Historically, Native Masks were mainly used for ceremonial purposes. The tribes felt as though these masks were representative of animals, myths and spiritual creatures. The Royal Canadian Mint has recreated the “Grandmother Moon Mask” in ultra high relief to translate this beautiful hand carved mask into a fine silver coin.
This coin is certified to be 99.99% fine silver with a diameter of 30 millimetres and a metal weight of 33.33 grams.
Its reverse design is a faithful reproduction of the wooden mask that Richard Cochrane carved from a 58.4 cm (23 in) piece of old-growth Red Cedar retrieved from Stanley Park after the 2006 windstorm. Royal Canadian Mint engravers recreated the mask’s wood grain and preserved the two dark growth lines as well as the protective ring of eight New Zealand abalone shells.
To Richard Cochrane and many of the First Nations tribes, the moon is indeed a sacred symbol that appears in countless First Nations traditions. This Aboriginal artist was indeed inspired to represent his interpretation of “Grandmother Moon” smiling down at him and onto the earth. He cherished each moment of the two years that it took to create this master piece.
The obverse features the effigy of Her Majesty Queen Elizabeth II by Susanna Blunt.
- The engraved Moon Mask has been created with attention to detail even representing the wood grain of the Red Cedar that was used to carve the actual wooden Moon Mask.
- The ultra high relief provides an even more unique perspective onto the wonder and beauty of the art itself.

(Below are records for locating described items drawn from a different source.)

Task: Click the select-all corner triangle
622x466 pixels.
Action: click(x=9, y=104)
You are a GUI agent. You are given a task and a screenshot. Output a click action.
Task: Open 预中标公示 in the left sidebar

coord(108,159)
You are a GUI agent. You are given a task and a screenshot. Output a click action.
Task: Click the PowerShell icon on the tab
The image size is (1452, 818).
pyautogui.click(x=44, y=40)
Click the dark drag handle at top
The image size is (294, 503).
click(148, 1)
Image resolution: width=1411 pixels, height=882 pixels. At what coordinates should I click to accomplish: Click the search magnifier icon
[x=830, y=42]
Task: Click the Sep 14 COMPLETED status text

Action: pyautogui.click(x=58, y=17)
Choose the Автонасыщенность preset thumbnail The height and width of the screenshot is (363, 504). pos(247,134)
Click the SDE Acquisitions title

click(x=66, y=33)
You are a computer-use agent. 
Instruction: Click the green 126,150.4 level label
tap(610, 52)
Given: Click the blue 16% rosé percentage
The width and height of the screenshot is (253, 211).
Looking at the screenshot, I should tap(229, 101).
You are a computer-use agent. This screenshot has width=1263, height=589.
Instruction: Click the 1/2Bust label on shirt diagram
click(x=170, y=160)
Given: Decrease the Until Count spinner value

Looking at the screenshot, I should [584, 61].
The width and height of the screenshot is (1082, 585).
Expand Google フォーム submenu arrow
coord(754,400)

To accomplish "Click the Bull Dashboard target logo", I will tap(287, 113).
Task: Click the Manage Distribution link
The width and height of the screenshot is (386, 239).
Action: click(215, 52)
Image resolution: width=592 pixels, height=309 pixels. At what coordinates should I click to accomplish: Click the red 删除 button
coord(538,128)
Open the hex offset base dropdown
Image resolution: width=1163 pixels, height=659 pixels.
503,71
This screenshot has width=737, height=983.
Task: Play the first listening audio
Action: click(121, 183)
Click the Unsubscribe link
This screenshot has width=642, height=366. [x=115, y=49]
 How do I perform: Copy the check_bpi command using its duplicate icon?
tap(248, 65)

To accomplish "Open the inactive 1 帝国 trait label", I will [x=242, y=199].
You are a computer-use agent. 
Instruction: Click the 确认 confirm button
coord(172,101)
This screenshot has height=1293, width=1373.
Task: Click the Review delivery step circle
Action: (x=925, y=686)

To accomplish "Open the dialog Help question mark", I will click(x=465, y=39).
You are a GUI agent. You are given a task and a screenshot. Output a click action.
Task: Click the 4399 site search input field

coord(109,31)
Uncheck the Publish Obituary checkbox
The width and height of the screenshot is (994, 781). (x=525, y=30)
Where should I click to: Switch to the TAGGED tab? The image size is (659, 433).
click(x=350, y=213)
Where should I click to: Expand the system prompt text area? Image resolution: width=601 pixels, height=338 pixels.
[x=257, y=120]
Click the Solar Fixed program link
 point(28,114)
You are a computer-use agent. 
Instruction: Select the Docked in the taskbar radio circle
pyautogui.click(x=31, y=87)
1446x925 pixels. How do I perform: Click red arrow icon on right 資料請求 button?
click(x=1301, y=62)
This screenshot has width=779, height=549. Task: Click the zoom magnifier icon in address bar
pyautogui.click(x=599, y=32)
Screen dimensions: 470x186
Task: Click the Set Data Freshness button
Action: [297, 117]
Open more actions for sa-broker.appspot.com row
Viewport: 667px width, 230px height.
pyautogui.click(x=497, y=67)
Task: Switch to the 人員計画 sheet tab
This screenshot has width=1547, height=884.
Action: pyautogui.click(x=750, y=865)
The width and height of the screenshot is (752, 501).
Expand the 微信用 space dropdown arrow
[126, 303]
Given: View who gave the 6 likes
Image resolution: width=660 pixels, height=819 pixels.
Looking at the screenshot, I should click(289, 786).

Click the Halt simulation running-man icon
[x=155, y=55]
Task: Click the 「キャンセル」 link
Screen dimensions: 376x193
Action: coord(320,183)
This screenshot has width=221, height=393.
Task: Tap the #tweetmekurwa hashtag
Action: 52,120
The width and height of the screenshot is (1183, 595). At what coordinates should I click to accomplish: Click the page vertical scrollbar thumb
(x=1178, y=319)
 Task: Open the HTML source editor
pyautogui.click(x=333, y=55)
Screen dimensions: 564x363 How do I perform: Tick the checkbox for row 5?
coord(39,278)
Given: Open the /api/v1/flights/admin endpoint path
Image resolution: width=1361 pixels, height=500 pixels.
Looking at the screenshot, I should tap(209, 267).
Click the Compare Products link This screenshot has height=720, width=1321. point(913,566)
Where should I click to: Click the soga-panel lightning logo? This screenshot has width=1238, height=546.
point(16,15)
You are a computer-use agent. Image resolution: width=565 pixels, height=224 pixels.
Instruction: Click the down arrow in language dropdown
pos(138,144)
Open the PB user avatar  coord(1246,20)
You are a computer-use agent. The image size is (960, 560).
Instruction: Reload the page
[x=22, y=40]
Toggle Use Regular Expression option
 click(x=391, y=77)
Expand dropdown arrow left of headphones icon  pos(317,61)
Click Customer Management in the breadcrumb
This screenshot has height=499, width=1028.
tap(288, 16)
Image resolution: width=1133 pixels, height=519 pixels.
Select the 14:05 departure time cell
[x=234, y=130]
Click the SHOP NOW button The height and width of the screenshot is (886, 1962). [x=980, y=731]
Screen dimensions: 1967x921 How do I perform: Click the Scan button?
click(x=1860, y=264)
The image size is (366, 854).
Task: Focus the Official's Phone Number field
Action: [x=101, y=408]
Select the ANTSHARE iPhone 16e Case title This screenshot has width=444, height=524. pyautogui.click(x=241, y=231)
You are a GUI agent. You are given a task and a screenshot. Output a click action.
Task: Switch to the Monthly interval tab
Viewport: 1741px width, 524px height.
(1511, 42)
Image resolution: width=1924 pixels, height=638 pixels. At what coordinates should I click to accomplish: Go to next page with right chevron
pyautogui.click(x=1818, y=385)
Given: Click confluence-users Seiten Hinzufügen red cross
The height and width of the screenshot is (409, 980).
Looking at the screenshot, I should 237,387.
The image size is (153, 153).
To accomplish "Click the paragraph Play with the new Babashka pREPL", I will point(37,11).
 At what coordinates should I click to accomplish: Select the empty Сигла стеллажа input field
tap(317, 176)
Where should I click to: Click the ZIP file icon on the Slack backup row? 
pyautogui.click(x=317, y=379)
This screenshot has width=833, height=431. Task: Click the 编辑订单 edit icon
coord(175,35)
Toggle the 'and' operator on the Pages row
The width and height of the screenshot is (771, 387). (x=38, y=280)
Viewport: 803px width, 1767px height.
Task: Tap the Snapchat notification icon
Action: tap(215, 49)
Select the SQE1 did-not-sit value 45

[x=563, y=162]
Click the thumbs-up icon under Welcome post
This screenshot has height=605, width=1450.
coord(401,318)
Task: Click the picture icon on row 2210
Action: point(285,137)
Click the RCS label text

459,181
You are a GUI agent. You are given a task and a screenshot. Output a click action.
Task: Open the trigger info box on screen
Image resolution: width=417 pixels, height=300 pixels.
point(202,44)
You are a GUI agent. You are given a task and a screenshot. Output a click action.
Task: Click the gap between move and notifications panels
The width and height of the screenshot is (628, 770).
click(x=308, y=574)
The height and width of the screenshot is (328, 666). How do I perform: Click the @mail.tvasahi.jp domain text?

- This amazing coin was created through a minting technique that builds the apex of the silver relief image to the extreme heights usually found only in Medallic art, where dimensional images are created through the casting processes of sculpture.
Face Value:25 dollars
Composition:99.99% fine silver
Coin is encapsulated and presented in a Royal Canadian Mintbranded
maroon clamshell case lined with a black flock and
protected by a black sleeve.
Finished Packaging Size: 67 mm x 67 mm
Advertising Date: April 2, 2013
Launch Date: April 9, 2013
Complete Certificate Text:
The comforting glow of the moon
A full moon inspires awe and wonder in all those who gaze at it. Long before recorded history, cultures around the world
were charting the moon’s path across the night sky. Its perpetual waxing and waning, vanishing and reappearing, marked
the passage of time—not clock time, but the cycles of life; the ebb and flow of the sea; the birth, maturation and
migration of animals; the sprouting of new plants and the scattering of seeds.
Unlike the sun, the moon does not blaze its power upon the earth. It is subtle, more receptive and reflective. The moon
brightens the darkness and is therefore a powerful guide or protector—and as the force that rules the tides, it is strongly
linked to water.
The moon is a sacred symbol that appears in countless First Nations traditions. These ancient cultures often carved masks
to express the intimate relationship between the invisible forces above and the people, animals, plants, rocks and earth
To the Muscoday First Nations of Saskatchewan, the moon is their protective grandmother, matron of the earth. She is
the one who pulls back the ocean tides to set the table and establish the mood. Richard Cochrane, a member of the Bear
Clan and renowned Aboriginal artist, carved a wooden mask of Grandmother Moon smiling with the gentle knowing of a
grandmother. Cochrane’s great-grandmother was the sister of Robert Bear, second chief of his band when it was known
as the John Smith Reserve. Carving the mask took two years. Says Cochrane, “You don’t rush Grandmother.”